[[ Data to use, beginning ]]
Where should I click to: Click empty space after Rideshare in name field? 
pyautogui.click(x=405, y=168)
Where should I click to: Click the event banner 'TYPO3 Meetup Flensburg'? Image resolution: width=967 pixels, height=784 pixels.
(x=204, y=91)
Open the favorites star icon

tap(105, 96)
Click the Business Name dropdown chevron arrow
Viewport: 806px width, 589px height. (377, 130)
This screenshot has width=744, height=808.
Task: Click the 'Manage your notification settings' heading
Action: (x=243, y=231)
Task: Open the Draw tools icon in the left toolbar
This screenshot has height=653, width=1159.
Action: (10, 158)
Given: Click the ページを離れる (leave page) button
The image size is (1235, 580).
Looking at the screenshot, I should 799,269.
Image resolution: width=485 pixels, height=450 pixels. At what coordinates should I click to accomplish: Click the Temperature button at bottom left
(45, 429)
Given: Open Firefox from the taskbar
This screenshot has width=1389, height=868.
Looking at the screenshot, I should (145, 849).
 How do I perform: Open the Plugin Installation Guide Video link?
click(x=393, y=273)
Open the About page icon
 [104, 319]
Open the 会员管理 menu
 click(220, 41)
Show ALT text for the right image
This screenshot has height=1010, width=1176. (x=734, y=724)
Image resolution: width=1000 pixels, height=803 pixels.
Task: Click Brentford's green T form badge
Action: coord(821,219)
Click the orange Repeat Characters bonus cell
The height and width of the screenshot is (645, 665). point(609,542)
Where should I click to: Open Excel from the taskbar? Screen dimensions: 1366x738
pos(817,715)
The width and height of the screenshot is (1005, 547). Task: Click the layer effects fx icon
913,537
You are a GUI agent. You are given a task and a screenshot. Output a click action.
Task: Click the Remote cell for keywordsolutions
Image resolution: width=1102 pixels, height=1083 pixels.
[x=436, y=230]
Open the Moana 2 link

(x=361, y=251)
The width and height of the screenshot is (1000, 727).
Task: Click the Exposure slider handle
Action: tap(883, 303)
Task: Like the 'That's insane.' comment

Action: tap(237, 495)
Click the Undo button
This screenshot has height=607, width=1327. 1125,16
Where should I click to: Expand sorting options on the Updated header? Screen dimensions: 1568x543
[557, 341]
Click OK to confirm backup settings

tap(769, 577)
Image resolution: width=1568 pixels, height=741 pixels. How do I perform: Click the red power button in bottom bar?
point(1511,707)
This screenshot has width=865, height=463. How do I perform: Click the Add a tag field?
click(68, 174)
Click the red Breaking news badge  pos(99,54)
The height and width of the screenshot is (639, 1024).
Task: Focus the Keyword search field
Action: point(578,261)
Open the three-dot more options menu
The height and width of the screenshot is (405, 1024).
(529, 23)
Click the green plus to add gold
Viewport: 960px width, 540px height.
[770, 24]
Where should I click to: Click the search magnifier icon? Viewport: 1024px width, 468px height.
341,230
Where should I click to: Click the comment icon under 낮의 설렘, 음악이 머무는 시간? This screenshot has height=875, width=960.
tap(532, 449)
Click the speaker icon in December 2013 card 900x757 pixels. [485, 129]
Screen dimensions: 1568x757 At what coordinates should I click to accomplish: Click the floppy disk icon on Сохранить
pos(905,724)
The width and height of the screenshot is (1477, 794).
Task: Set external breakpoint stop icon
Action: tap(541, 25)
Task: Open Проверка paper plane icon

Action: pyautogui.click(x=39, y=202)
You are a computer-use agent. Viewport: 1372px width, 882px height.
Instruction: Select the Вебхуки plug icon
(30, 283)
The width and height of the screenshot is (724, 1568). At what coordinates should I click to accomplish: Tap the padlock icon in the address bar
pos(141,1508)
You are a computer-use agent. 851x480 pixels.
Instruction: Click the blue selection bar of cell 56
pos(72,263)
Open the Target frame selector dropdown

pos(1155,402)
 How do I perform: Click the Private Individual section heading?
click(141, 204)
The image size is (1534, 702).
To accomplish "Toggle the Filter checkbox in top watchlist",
[[ Data to use, end ]]
(Exercise brief): Set down exactly the lines beginning at the one that holds "Where should I click to: Click the search" and ending with the last line of the data.

(Result of this task):
Where should I click to: Click the search magnifier icon? Viewport: 1024px width, 468px height.
341,230
Where should I click to: Click the comment icon under 낮의 설렘, 음악이 머무는 시간? This screenshot has height=875, width=960.
tap(532, 449)
Click the speaker icon in December 2013 card 900x757 pixels. [485, 129]
Screen dimensions: 1568x757 At what coordinates should I click to accomplish: Click the floppy disk icon on Сохранить
pos(905,724)
The width and height of the screenshot is (1477, 794).
Task: Set external breakpoint stop icon
Action: tap(541, 25)
Task: Open Проверка paper plane icon

Action: pyautogui.click(x=39, y=202)
You are a computer-use agent. Viewport: 1372px width, 882px height.
Instruction: Select the Вебхуки plug icon
(30, 283)
The width and height of the screenshot is (724, 1568). At what coordinates should I click to accomplish: Tap the padlock icon in the address bar
pos(141,1508)
You are a computer-use agent. 851x480 pixels.
Instruction: Click the blue selection bar of cell 56
pos(72,263)
Open the Target frame selector dropdown

pos(1155,402)
 How do I perform: Click the Private Individual section heading?
click(141, 204)
The image size is (1534, 702).
To accomplish "Toggle the Filter checkbox in top watchlist",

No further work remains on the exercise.